他破天荒的摸了摸我的头。我瞪大了眼顿时有些无所适从。
我把他的手拉下来用自己的包住,“你,怎么了?”
他释然的笑了笑,“我没怎么。”
他一定是想通了什么,可我却莫名其妙感到害怕。
“那我怎,么了?”我有些慌张的把他的两只手都抓住,声音喑哑晦涩。此刻我一定是小心翼翼又卑微的。
我本想问他是不是讨厌我了,可实在丢人。
“你怎么了?你又呆又刻板!”
我蒙了。真的羞愧。
“可是你又小心的照顾着很多人。
“就像严丝合缝轨道上的片刻脱离,按部就班机械下的一点误差,分毫不差钟表里的微末延误......正是因为少见,才格外动人。”

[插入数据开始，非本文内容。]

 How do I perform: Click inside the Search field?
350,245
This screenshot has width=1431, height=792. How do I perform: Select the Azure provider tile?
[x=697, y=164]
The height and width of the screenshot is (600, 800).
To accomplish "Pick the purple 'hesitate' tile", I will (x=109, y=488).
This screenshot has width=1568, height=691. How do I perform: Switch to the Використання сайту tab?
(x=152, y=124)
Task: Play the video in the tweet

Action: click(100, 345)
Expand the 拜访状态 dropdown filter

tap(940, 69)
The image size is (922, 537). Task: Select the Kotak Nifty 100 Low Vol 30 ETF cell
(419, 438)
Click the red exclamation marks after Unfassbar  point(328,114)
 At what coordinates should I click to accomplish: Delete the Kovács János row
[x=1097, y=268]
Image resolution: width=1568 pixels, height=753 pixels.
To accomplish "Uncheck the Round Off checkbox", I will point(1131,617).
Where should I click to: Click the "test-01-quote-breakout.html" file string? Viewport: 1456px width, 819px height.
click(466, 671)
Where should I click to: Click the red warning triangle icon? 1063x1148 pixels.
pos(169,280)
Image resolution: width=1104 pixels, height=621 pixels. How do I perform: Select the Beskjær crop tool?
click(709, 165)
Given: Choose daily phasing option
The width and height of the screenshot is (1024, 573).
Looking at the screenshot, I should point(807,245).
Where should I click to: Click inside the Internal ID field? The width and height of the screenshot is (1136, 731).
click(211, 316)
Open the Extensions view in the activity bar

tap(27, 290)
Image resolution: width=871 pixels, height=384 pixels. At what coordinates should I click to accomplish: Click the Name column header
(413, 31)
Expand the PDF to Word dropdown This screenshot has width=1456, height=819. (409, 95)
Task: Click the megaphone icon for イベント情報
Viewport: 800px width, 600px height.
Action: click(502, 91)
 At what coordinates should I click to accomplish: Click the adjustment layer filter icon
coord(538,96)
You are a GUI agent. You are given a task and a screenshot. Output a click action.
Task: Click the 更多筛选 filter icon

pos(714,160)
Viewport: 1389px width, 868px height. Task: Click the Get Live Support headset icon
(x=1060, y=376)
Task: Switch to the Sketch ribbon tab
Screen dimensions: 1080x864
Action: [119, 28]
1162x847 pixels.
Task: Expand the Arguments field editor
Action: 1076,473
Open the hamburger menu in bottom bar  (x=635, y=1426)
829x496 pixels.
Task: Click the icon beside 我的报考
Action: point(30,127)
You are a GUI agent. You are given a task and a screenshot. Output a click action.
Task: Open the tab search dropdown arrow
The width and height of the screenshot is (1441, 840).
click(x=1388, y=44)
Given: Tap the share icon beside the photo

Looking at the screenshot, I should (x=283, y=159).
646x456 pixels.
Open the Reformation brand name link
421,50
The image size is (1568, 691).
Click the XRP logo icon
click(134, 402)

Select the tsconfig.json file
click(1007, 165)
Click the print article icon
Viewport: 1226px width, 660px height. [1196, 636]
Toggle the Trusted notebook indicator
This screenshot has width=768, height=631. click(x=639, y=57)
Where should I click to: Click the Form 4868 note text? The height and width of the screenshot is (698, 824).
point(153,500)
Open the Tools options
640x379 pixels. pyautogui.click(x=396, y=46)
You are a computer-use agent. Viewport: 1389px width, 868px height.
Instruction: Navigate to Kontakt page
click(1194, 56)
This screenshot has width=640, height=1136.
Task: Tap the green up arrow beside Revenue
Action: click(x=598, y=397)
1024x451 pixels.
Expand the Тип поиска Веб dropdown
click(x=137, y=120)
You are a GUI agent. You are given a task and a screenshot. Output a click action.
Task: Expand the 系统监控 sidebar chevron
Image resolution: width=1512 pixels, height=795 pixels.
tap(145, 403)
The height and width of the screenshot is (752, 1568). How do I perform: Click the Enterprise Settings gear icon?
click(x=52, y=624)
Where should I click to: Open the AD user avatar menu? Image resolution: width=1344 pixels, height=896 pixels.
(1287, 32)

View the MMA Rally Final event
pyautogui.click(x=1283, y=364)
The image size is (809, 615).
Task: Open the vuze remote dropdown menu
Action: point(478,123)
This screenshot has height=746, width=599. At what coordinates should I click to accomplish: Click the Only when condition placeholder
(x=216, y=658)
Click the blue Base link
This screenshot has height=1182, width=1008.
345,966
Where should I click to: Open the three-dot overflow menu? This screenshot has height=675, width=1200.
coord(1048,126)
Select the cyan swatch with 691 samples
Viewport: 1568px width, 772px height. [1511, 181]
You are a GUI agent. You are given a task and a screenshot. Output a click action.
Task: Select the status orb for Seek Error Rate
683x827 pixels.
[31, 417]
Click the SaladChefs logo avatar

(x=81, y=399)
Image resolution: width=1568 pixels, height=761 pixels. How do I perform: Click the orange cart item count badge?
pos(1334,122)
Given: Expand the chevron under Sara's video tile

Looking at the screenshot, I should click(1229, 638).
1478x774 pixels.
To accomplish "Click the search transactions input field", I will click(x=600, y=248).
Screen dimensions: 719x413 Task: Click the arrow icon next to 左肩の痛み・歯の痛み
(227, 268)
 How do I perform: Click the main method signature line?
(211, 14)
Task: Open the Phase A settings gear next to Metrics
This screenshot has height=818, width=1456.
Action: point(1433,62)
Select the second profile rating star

不得不说,我所有的顾虑所有的心事都会被他一眼看穿,然后精准的抓住。
我确实曾深信条律中的语句需要执行者去实现它的效力,我也曾死板的按照这些执行,可是关心他,照顾他并不在任何一条条律和指令里。
我总是有迹可循的单一直线轨道突然出现了一个未知数,一个bug,一个无法精确换算的变量。我却没有及时矫正,修改,而是任由它发展、蔓延,朝未知的方向侵蚀而去。
09——
我就是从那时起开始试着放纵自己,思考感情对一个人的意义。
我终于明白一个灵魂要如何用他的完整去爱着另一个灵魂。也明白烛魔封印动荡的那些时日他的迷茫,我仿佛听见他的慌张、叹息、孤寂、痛苦,我看到所有情绪交织在一起,有那么一瞬间我感觉到他内心满溢着的对这个世界的失望,又有那么一瞬间,我明白了他执拗的坚强和生命力。
可我委实愚钝,明白的太晚。
阳光穿过香荚木的树顶,天渐渐暗了。